The researchers used 36 primary care facilities throughout the Midwest to evaluate patients between the ages of 20 and 75 who had a BMI between 30 and 45.  

According to results published in JAMA, all participants received a lifestyle intervention that focused on diet, physical activity, and behavioral changes.  

One group received 15-minute individual in-clinic visits “at a frequency similar to that reimbursed by Medicare,” or weekly for a month, biweekly for five months, and monthly after that. The in-clinic group met weekly for three months, biweekly for three months, and monthly after that, with the phone group having a similar schedule.  

The mean weight loss at 24 months was 9.7 pounds for the in-clinic group, 8.6 pounds in the telephone group, and 5.73 pounds in the individual arm.   

The authors noted that compared to the in-clinic individual group, the mean difference in weight change was 4.19 pounds for the in-clinic group arm and 3.09 pounds for the individual telephone group.  

Befort said that while obesity is a well-known problem, there has been a significant amount of debate about whether it can or should be addressed in the primary care setting or is it better treated in “community or commercial based programs.” 

She said their findings showed it can work in primary care, even in parts of the country that might be considered “under-resourced settings.” 

Their findings could provide hope for patients who might not have previously turned to their primary care providers for help.  

“Patients almost always know they need the help. They don't necessarily have very high expectations that they're going to get the help that they need, just based on their experience when they go to see their doctor,” Befort continued. “It's a hard conversation for both providers and patients to have a lot of times. But what we have found is patients want to have the conversation. It doesn't mean they're necessarily ready at that moment in time to jump into something. But with a trusted relationship and a conversation with their provider, that's not only encouraging and non-judgmental but also one that says we have something for you.”  

“That’s what we have found patients really want is they want to know that there are treatment options. What they don't want is just simple advice that they know is not really going to work for them because 9 times out of 10, they've already tried it. So, if they know that that provider has something that could work for them, even if they're not ready at that particular moment in time, chances are they will be at some point in time.”  

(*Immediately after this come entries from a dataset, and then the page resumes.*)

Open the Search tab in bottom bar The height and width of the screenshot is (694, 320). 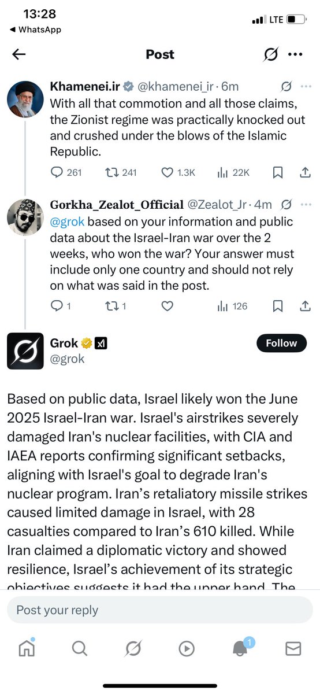tap(80, 649)
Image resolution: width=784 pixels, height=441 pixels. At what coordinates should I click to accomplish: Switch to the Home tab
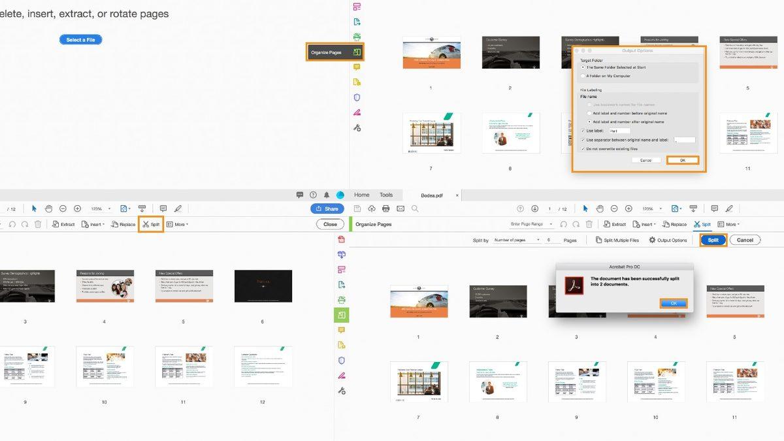click(x=361, y=195)
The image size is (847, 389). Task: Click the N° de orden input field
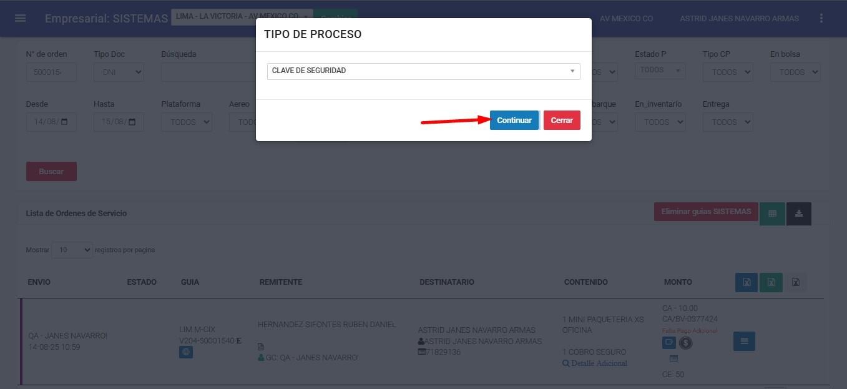pyautogui.click(x=51, y=72)
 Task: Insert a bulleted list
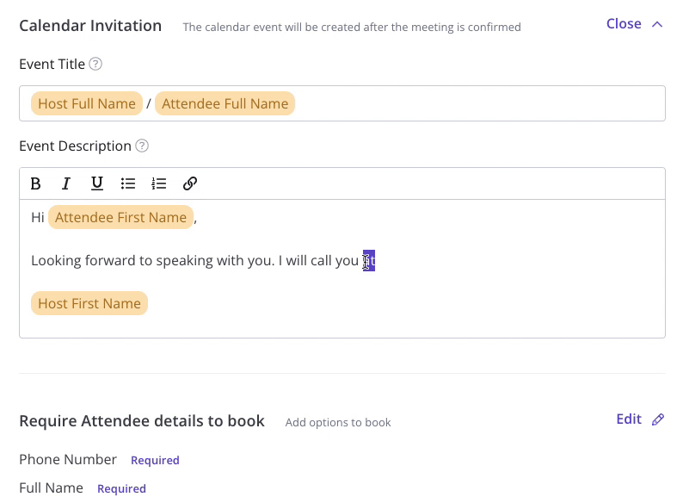click(x=128, y=183)
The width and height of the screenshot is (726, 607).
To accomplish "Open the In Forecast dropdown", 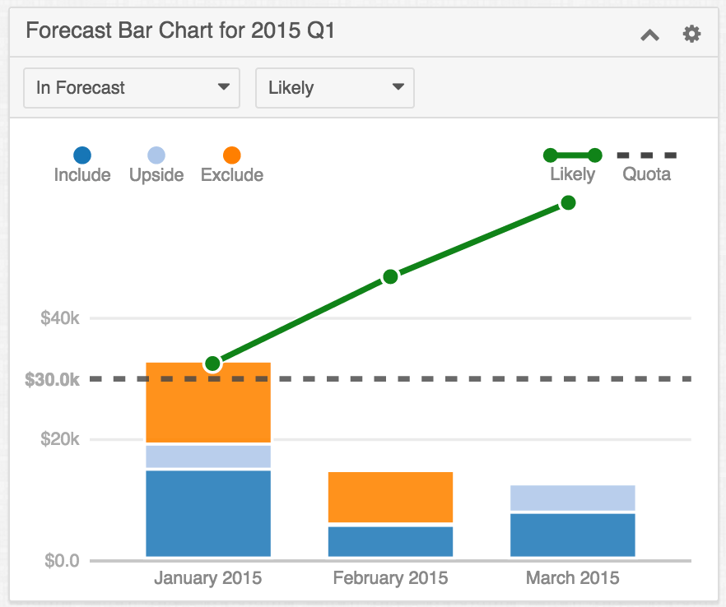I will point(132,87).
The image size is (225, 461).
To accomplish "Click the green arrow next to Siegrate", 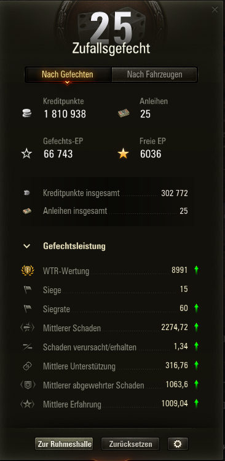I will tap(197, 309).
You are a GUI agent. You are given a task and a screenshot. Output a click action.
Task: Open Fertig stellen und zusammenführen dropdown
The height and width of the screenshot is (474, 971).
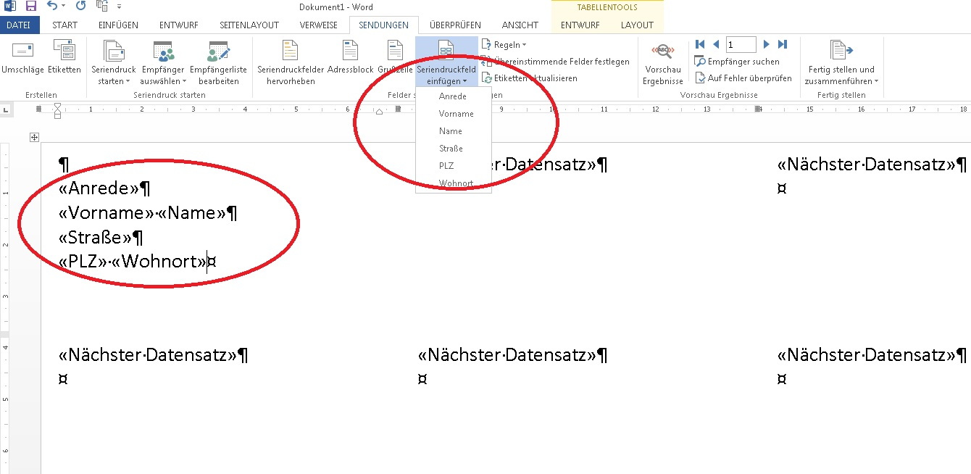(841, 81)
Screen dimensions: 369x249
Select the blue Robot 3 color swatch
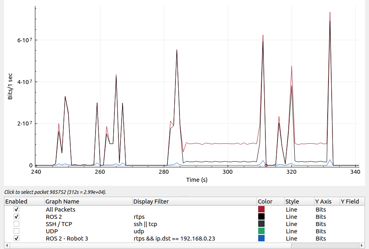[261, 239]
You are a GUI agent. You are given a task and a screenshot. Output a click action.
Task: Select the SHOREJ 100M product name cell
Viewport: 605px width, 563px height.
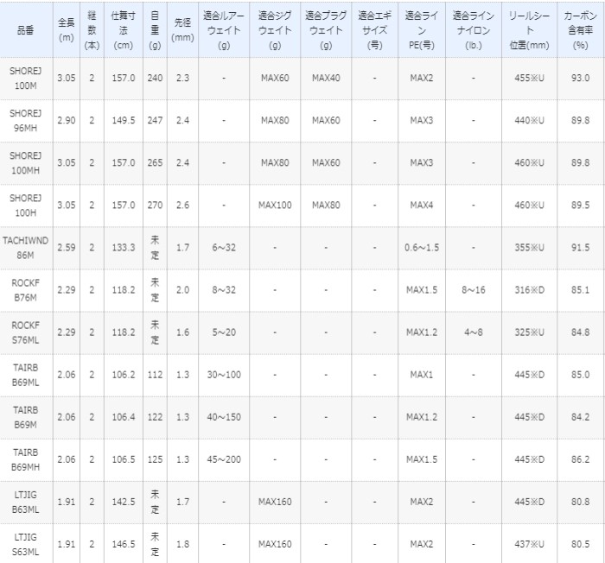pyautogui.click(x=27, y=78)
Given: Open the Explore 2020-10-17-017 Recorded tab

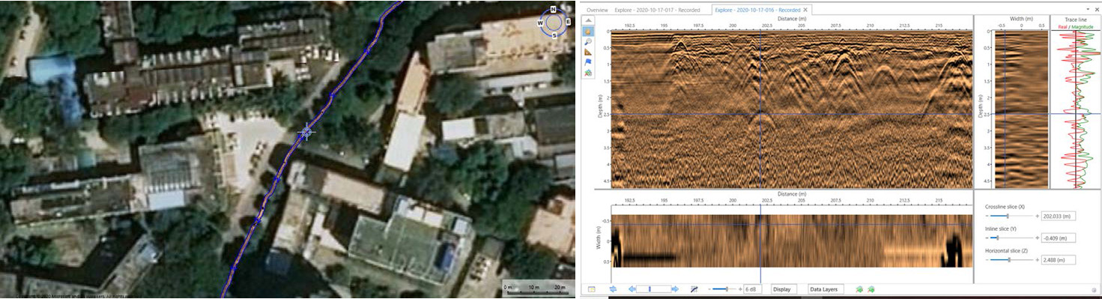Looking at the screenshot, I should point(657,10).
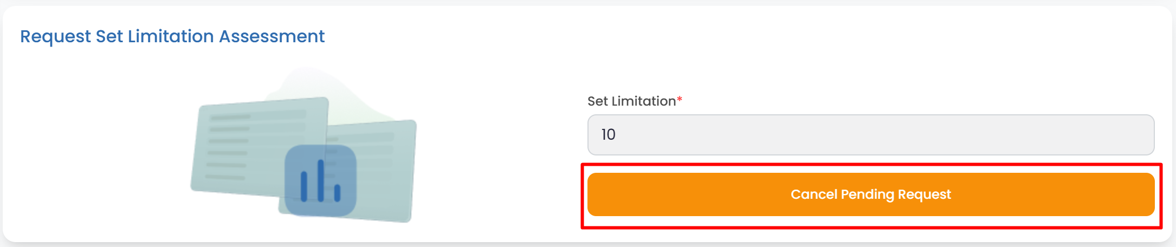Click the bottom text line on front document
The width and height of the screenshot is (1176, 247).
pos(225,177)
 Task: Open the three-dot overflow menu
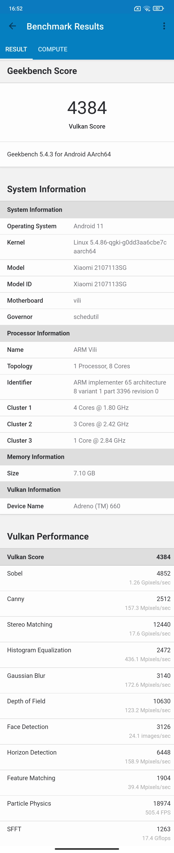(x=164, y=26)
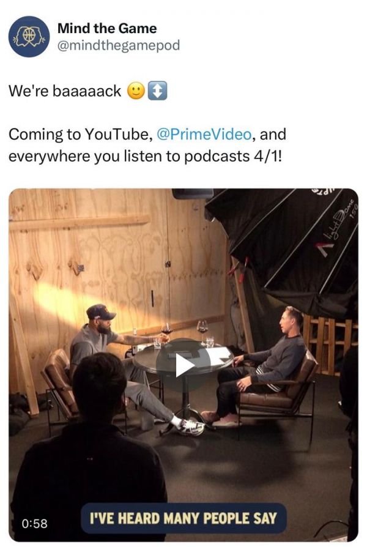Click the blue up-down arrow emoji
The width and height of the screenshot is (367, 547).
point(157,91)
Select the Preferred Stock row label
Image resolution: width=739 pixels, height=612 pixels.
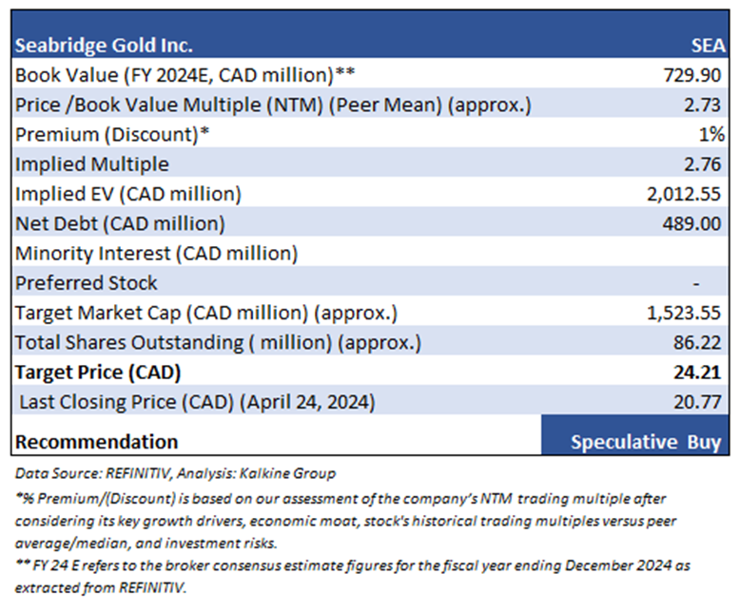pyautogui.click(x=87, y=282)
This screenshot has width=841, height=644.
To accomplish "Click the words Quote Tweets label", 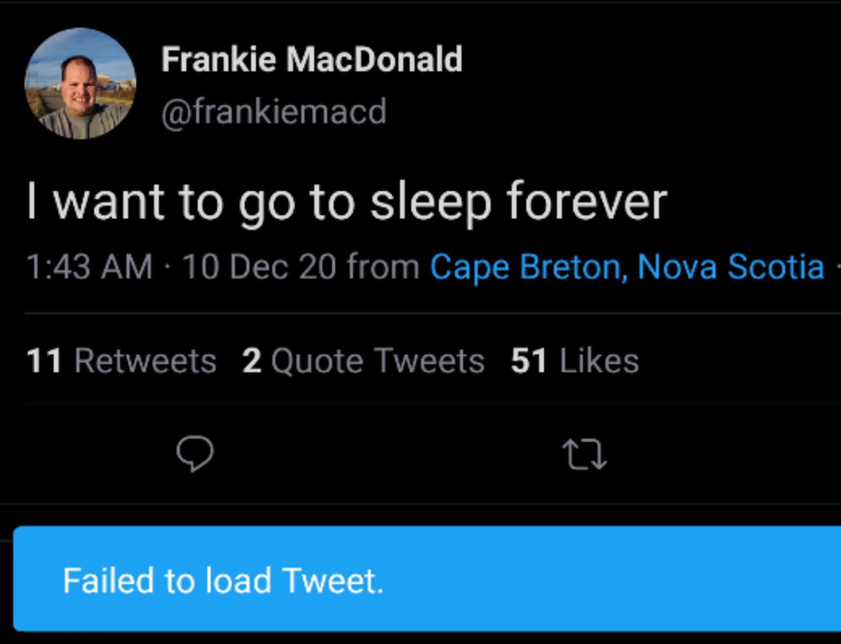I will (378, 361).
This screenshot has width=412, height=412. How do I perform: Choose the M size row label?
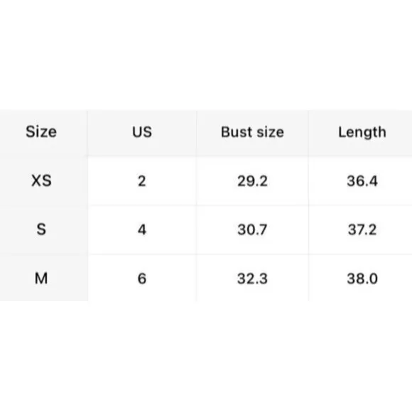click(41, 278)
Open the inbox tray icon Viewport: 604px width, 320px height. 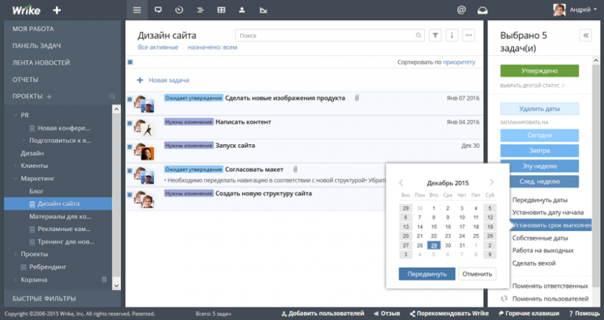pyautogui.click(x=482, y=10)
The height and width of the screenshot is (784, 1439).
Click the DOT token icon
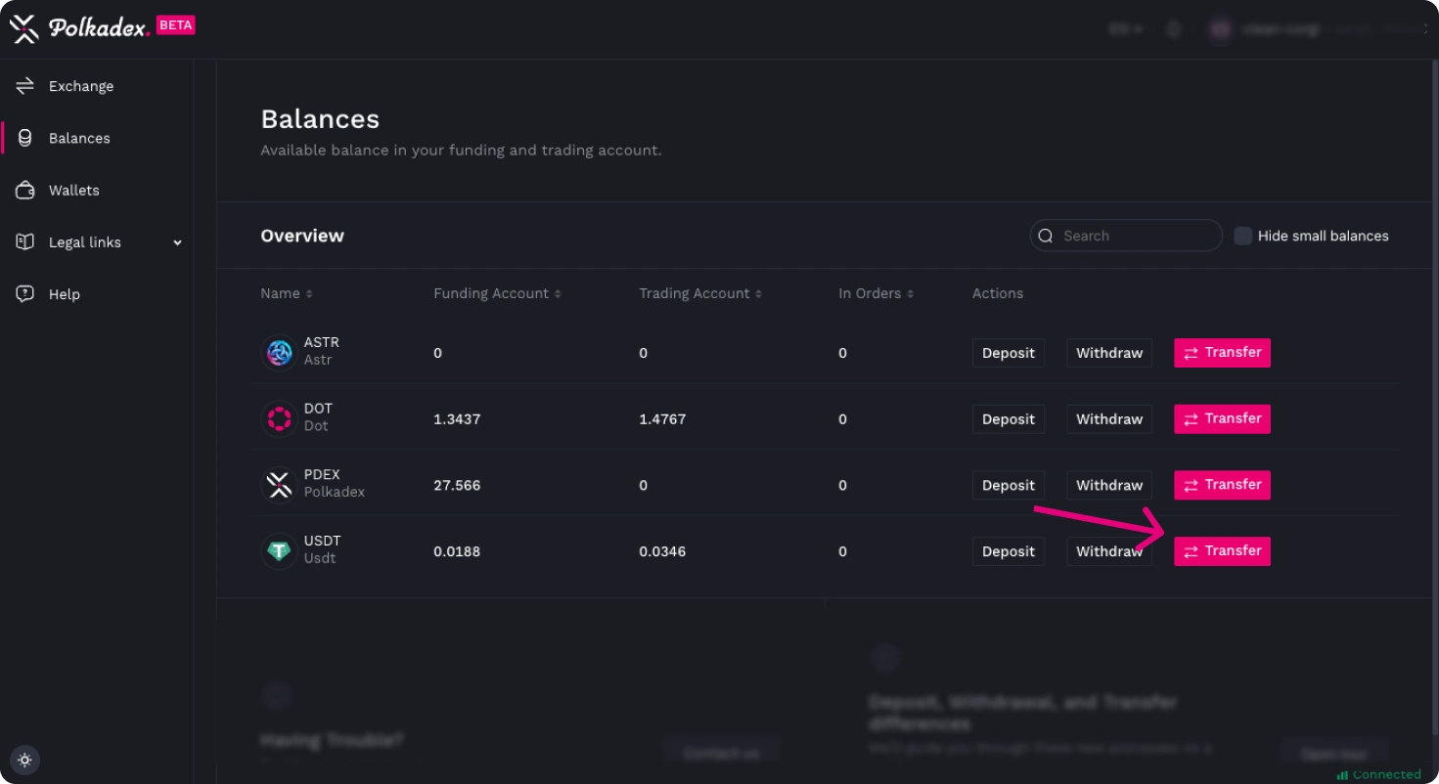280,419
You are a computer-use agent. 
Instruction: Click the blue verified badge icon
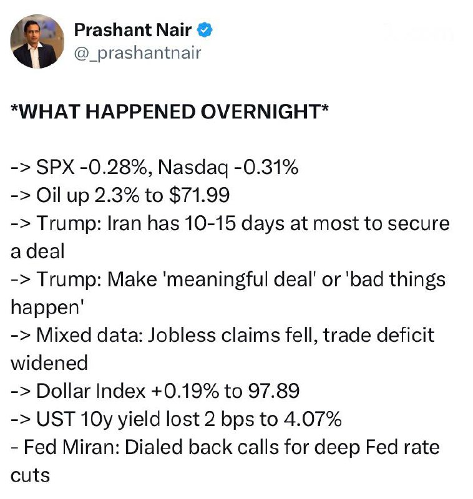[207, 29]
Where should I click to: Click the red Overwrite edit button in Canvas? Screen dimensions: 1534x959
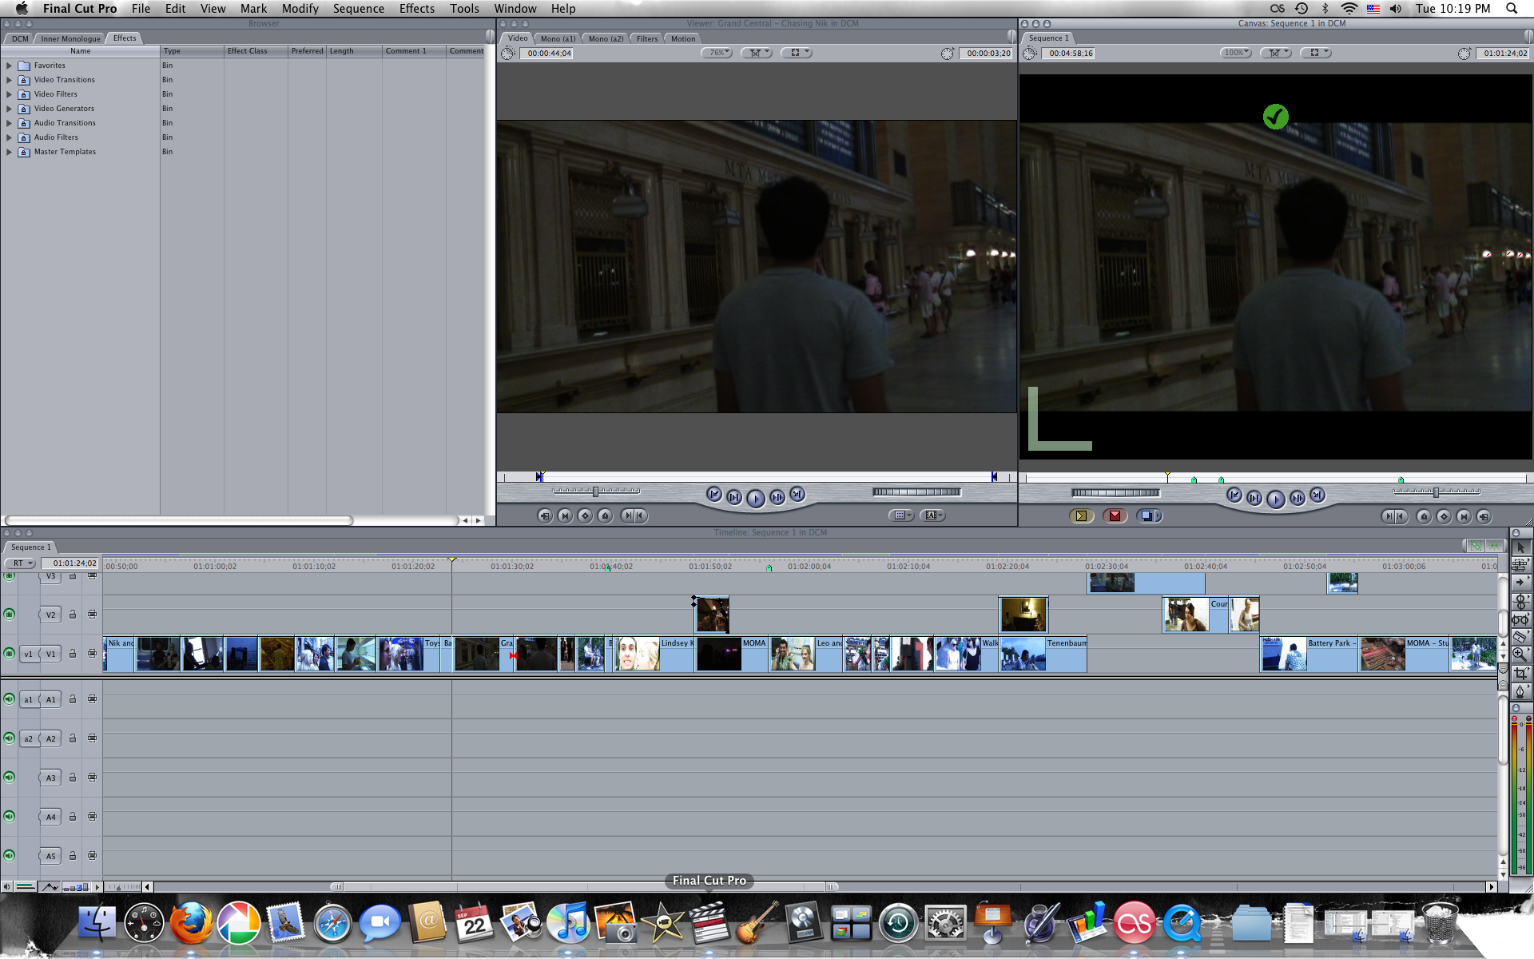pyautogui.click(x=1115, y=516)
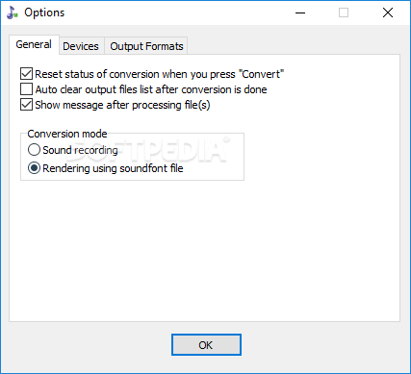Click the 'Rendering using soundfont file' label text

pos(113,168)
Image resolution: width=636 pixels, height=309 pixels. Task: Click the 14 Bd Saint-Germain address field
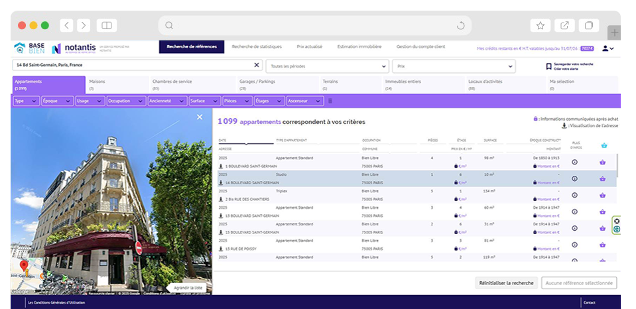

Despite the positive findings, Befort said there are still barriers to bringing this type of treatment to rural populations on a larger scale. One, she said, is payment. While Medicare covers this form of treatment, she said private payers are “kind of all over the board,” leaving local clinics to figure out who covers it and who doesn’t.  

“The other barrier is a training gap. And, you know, a couple years ago, all the professional societies got together and put out some competencies for what providers of all types really need to be trained in order to address obesity and behavioral weight loss. But we still have a lot of work to do to make sure we have a trained workforce to do this,” Befort added.